Debt deal: Did Boehner really get '98 percent' of what he wanted?

After weeks of being pummeled and embarrassed by Tea Partiers, the House speaker claims victory for the GOP — and himself

A deal to raise the debt ceiling through the 2012 election was signed into law on Tuesday, and House Speaker John Boehner says the final agreement gave him a whopping "98 percent" of what he
(Image credit: Mario Tama/Getty Images)

The video: Speaker John Boehner sat down with CBS News' Scott Pelley Monday evening, before the House voted to pass a bipartisan agreement that would raise the debt ceiling, to discuss details of his negotiations with President Obama. (Tuesday afternoon, the bill passed in the Senate, and was signed into law by President Obama — preventing the U.S. from defaulting on its debt for the first time ever.) The deal overwhelmingly caters to conservative demands, calling for more than $2 trillion in spending cuts over the next 10 years, with no firm provisions for new tax revenues, in exchange for raising the nation's legal borrowing limit enough to get the country through the 2012 election. When Pelley asked Boehner if, after the bruising budget battle, he intended to remain speaker of the House — despite his struggle in recent weeks to tame the unruly Tea Party elements of his caucus — a rather smug Boehner responded, "When you look at this final agreement that we came to with the White House, I got 98 percent of what I wanted." (Watch the video below.) But considering Boehner's very-public struggles to keep Republicans in line, many aren't buying his spin.

• Stated task a: Copy the rows verbatim, starting at the line containing "Viewport: 707px width, 392px height." and ending at the line containing "tap(338, 259)".

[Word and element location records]

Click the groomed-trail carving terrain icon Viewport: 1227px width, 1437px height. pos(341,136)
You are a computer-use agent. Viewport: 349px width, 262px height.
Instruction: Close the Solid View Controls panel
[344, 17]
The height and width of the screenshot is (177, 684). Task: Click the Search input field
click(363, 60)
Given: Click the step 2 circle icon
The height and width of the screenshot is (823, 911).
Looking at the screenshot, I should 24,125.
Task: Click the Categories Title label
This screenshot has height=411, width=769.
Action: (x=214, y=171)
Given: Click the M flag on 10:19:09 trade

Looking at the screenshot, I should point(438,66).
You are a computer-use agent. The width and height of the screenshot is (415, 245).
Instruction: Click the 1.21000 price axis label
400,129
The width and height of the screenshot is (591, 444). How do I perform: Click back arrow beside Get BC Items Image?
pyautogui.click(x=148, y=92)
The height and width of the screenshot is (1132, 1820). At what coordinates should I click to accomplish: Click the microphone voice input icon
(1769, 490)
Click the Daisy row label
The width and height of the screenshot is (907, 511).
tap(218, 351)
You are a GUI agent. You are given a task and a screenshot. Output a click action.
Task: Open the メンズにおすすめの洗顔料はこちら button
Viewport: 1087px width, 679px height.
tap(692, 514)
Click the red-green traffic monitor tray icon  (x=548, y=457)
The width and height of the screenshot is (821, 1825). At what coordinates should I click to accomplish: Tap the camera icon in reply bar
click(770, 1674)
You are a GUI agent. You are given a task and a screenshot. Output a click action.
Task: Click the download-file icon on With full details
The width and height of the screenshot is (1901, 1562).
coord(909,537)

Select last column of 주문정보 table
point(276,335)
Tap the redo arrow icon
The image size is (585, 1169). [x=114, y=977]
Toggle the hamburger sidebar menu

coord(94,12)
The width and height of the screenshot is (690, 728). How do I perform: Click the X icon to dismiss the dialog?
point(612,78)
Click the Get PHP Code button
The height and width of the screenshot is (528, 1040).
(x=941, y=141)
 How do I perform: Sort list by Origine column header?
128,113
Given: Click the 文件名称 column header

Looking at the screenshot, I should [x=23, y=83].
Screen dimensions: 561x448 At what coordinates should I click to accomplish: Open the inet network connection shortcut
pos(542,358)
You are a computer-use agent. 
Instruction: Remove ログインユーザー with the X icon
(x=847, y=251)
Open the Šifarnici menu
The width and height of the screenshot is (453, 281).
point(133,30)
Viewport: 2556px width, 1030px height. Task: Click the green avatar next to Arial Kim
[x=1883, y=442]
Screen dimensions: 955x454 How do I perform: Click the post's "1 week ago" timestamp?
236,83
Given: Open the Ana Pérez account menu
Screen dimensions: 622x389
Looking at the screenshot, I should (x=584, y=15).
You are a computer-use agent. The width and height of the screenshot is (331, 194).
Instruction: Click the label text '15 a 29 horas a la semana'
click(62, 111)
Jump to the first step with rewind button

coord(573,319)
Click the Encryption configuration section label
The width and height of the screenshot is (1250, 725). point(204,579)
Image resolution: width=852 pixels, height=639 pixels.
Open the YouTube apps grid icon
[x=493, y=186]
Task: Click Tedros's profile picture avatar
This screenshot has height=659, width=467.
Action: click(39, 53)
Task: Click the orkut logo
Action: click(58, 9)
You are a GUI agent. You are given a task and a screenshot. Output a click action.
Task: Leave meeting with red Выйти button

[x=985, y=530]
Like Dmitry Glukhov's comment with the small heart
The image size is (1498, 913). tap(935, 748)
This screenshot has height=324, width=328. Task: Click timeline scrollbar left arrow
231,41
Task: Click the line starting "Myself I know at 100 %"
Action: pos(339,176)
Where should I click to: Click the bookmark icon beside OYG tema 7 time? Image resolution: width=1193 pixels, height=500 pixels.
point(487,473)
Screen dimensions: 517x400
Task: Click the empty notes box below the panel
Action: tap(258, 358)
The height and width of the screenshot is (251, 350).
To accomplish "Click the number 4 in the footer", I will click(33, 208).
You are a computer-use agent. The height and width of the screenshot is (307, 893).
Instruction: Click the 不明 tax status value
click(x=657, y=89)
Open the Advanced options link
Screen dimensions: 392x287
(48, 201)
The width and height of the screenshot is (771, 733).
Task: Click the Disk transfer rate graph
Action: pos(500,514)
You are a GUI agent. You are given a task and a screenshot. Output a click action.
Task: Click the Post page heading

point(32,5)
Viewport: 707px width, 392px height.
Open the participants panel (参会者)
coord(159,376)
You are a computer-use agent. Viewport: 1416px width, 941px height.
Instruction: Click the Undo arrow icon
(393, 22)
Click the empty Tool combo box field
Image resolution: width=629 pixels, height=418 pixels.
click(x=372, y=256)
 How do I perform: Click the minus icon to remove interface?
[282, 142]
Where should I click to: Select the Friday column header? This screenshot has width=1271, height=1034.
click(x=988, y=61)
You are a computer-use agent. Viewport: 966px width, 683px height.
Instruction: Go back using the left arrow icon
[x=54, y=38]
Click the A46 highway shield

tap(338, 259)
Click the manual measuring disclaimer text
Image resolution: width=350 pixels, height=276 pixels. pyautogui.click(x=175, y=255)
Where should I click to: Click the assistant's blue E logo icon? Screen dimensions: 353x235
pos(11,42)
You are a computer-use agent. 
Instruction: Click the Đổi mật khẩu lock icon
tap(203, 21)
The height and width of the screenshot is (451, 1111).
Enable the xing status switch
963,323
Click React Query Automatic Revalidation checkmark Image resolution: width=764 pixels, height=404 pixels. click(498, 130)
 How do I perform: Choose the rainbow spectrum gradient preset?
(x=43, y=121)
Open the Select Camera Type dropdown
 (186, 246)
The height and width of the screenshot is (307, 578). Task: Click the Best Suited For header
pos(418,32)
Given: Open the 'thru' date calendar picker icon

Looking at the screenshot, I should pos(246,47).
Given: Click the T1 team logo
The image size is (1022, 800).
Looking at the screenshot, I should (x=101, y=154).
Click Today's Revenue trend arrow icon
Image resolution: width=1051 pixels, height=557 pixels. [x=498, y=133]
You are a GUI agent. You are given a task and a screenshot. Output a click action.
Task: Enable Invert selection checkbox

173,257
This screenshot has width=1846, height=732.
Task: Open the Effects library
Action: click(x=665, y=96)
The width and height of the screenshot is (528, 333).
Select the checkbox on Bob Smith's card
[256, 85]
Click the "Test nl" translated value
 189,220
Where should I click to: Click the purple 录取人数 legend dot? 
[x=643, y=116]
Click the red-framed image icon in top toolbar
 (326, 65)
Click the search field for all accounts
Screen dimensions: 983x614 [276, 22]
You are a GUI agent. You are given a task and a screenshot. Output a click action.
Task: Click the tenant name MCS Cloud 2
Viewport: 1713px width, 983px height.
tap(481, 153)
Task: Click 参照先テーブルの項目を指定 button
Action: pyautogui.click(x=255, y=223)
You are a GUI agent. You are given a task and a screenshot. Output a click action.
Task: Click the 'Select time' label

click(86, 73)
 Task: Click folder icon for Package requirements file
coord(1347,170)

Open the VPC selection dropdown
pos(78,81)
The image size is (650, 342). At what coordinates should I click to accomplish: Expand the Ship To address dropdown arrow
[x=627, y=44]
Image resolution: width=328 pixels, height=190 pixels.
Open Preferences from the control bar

• Stated task b: According to the debt deal article, how much in spending cuts does the agreement call for over the next 10 years?

• Full response a:
Viewport: 707px width, 392px height.
Open the participants panel (参会者)
coord(159,376)
You are a computer-use agent. Viewport: 1416px width, 941px height.
Instruction: Click the Undo arrow icon
(393, 22)
Click the empty Tool combo box field
Image resolution: width=629 pixels, height=418 pixels.
click(x=372, y=256)
 How do I perform: Click the minus icon to remove interface?
[282, 142]
Where should I click to: Select the Friday column header? This screenshot has width=1271, height=1034.
click(x=988, y=61)
You are a computer-use agent. Viewport: 966px width, 683px height.
Instruction: Go back using the left arrow icon
[x=54, y=38]
Click the A46 highway shield

tap(338, 259)

• Full response b: More than $2 trillion.